■ **What is asked**
Retype the material from the line containing "Task: Select the 1B position tag" through the end, both ends included. Omit any pictures.

---+---

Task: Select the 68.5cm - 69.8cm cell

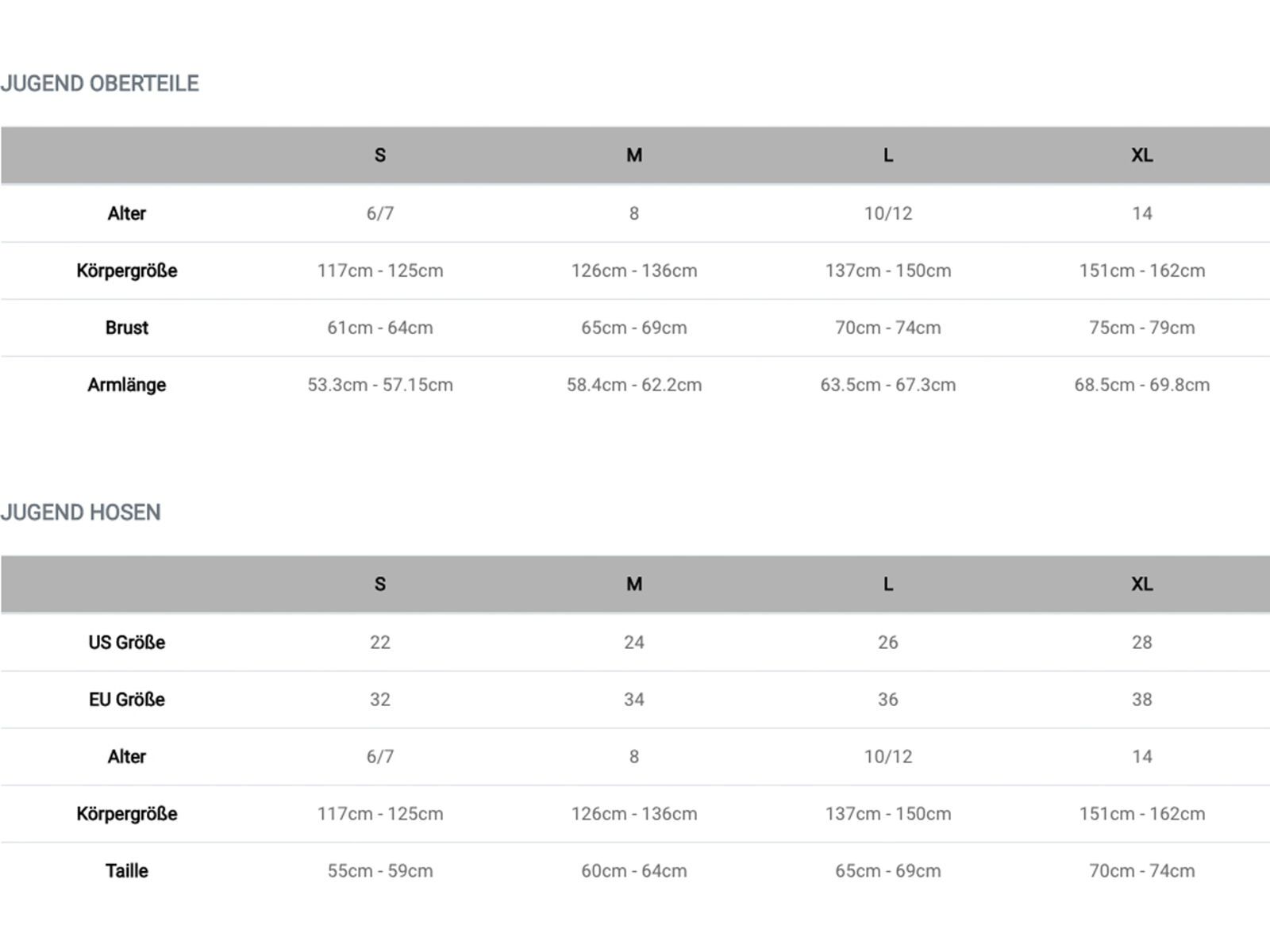Action: point(1141,385)
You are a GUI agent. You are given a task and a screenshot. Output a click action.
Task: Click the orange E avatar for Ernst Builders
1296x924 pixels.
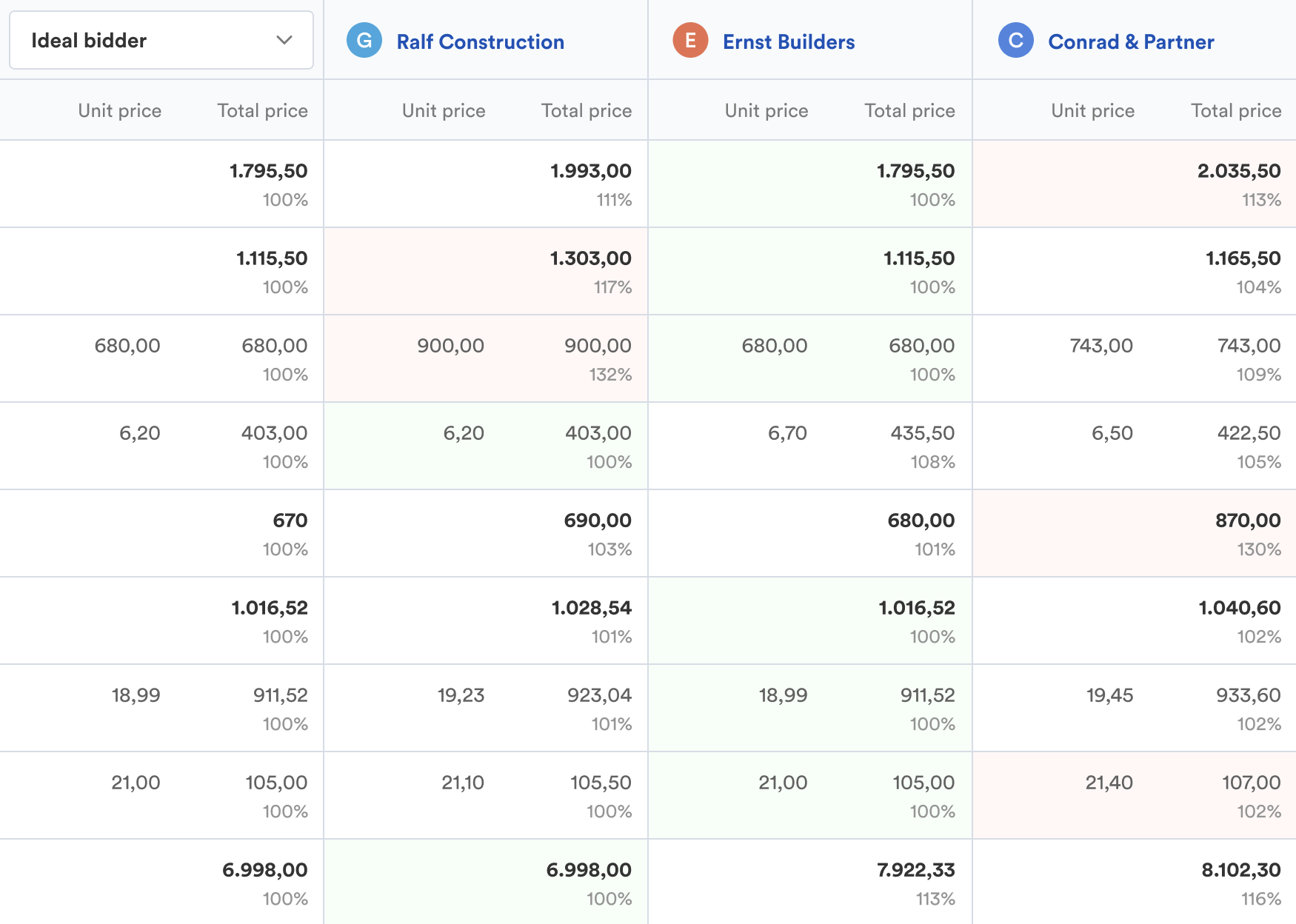690,41

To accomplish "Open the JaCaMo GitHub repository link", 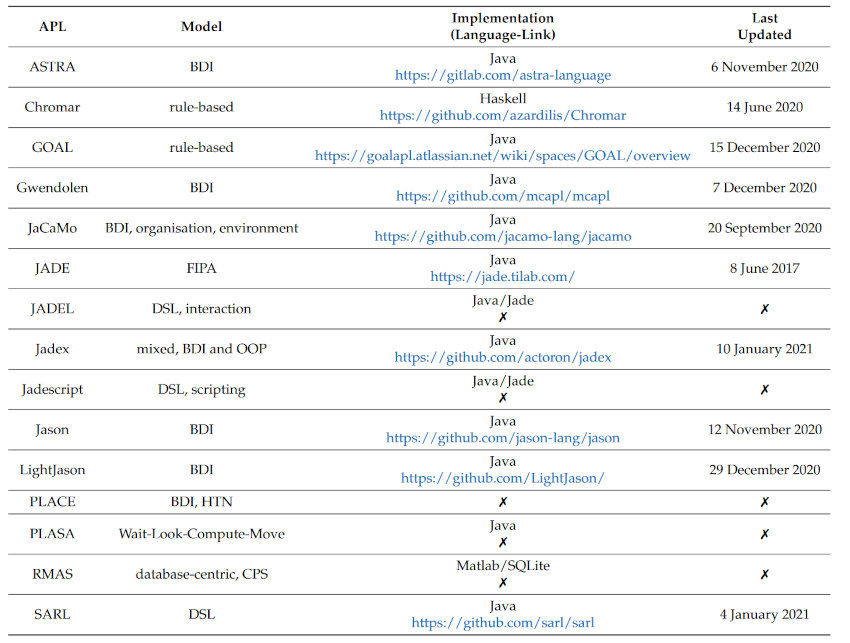I will pyautogui.click(x=503, y=237).
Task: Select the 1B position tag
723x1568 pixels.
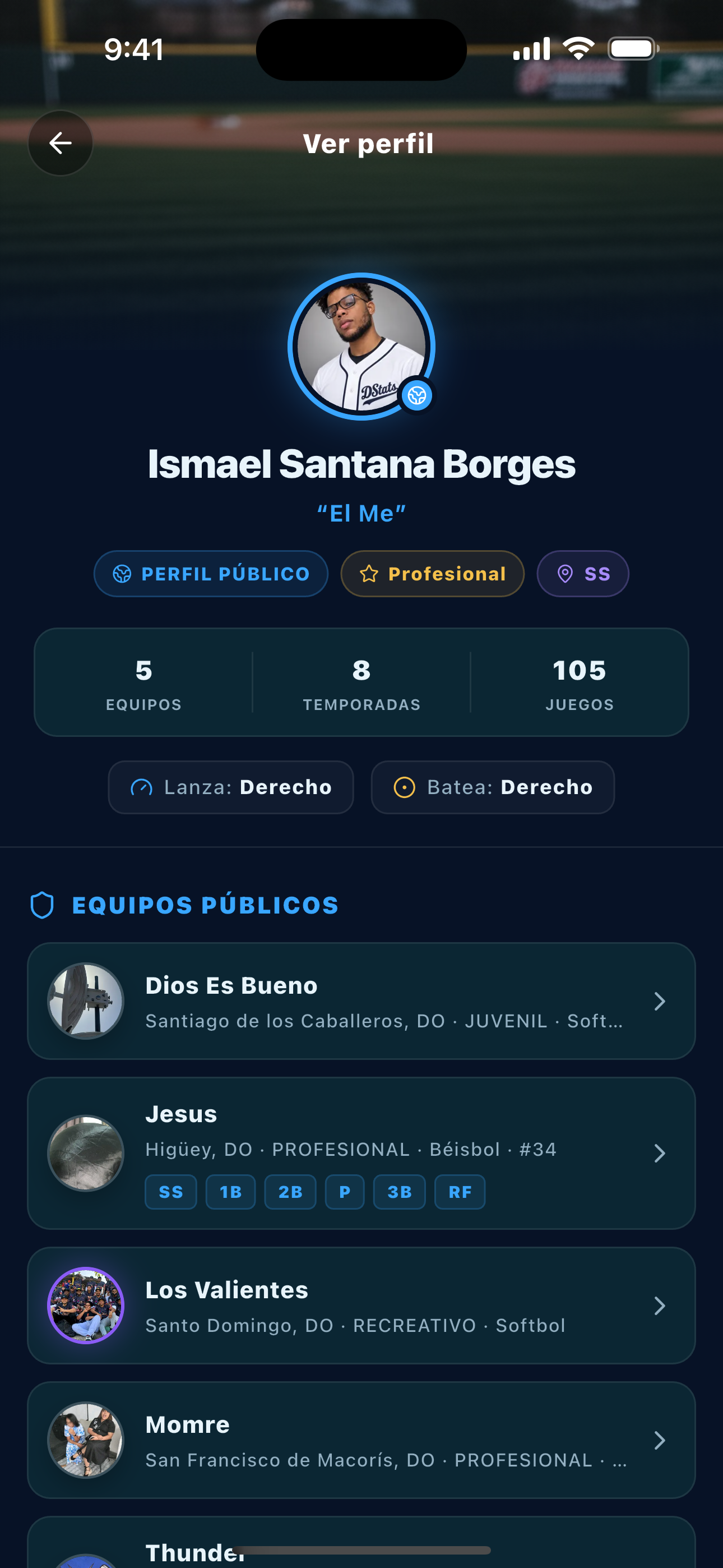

---+---

■ **Response to the task**
Task: Select the 1B position tag
723x1568 pixels.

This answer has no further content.